*What the task requires*. Copy every one of the following rows word for word, keeping each line as it is.

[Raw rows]
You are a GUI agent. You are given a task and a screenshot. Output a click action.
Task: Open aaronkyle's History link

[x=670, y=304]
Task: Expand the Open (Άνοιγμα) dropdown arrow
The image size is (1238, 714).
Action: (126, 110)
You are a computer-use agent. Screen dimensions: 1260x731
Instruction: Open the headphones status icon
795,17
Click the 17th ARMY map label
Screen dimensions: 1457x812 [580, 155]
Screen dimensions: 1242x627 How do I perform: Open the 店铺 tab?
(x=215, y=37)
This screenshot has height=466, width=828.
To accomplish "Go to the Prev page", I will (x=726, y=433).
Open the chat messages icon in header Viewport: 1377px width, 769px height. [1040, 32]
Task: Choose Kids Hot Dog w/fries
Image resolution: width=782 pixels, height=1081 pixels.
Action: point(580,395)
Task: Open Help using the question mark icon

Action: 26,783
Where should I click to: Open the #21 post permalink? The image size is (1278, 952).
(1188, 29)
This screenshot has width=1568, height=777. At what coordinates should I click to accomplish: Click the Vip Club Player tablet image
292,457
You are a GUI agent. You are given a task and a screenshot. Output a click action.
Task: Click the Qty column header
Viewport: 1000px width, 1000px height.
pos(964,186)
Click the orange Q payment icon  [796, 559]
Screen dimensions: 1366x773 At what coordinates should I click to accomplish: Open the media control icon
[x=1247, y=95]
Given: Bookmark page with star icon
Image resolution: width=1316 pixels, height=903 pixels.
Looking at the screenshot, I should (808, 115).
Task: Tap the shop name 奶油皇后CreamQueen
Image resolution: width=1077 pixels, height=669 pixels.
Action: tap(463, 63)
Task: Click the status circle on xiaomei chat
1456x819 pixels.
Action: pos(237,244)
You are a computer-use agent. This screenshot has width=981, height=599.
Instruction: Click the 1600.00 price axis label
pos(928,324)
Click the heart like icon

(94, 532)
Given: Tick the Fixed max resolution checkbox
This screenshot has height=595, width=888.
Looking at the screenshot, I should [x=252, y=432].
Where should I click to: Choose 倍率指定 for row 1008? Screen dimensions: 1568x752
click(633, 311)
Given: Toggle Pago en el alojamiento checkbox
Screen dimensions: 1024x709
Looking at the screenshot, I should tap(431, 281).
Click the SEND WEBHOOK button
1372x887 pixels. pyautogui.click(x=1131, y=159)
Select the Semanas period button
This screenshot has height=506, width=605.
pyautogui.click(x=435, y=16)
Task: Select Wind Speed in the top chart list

*Problem solution*.
You are a GUI agent. You are given a task and a screenshot. Output a click action.
Task: Open aaronkyle's History link

[x=670, y=304]
Task: Expand the Open (Άνοιγμα) dropdown arrow
The image size is (1238, 714).
Action: (126, 110)
You are a computer-use agent. Screen dimensions: 1260x731
Instruction: Open the headphones status icon
795,17
Click the 17th ARMY map label
Screen dimensions: 1457x812 [580, 155]
Screen dimensions: 1242x627 How do I perform: Open the 店铺 tab?
(x=215, y=37)
This screenshot has height=466, width=828.
To accomplish "Go to the Prev page", I will (x=726, y=433).
Open the chat messages icon in header Viewport: 1377px width, 769px height. [1040, 32]
Task: Choose Kids Hot Dog w/fries
Image resolution: width=782 pixels, height=1081 pixels.
Action: point(580,395)
Task: Open Help using the question mark icon

Action: 26,783
Where should I click to: Open the #21 post permalink? The image size is (1278, 952).
(1188, 29)
This screenshot has width=1568, height=777. At what coordinates should I click to accomplish: Click the Vip Club Player tablet image
292,457
You are a GUI agent. You are given a task and a screenshot. Output a click action.
Task: Click the Qty column header
Viewport: 1000px width, 1000px height.
pos(964,186)
Click the orange Q payment icon  [796, 559]
Screen dimensions: 1366x773 At what coordinates should I click to accomplish: Open the media control icon
[x=1247, y=95]
Given: Bookmark page with star icon
Image resolution: width=1316 pixels, height=903 pixels.
Looking at the screenshot, I should (808, 115).
Task: Tap the shop name 奶油皇后CreamQueen
Image resolution: width=1077 pixels, height=669 pixels.
Action: tap(463, 63)
Task: Click the status circle on xiaomei chat
1456x819 pixels.
Action: pos(237,244)
You are a computer-use agent. This screenshot has width=981, height=599.
Instruction: Click the 1600.00 price axis label
pos(928,324)
Click the heart like icon

(94, 532)
Given: Tick the Fixed max resolution checkbox
This screenshot has height=595, width=888.
Looking at the screenshot, I should [x=252, y=432].
Where should I click to: Choose 倍率指定 for row 1008? Screen dimensions: 1568x752
click(633, 311)
Given: Toggle Pago en el alojamiento checkbox
Screen dimensions: 1024x709
Looking at the screenshot, I should tap(431, 281).
Click the SEND WEBHOOK button
1372x887 pixels. pyautogui.click(x=1131, y=159)
Select the Semanas period button
This screenshot has height=506, width=605.
pyautogui.click(x=435, y=16)
Task: Select Wind Speed in the top chart list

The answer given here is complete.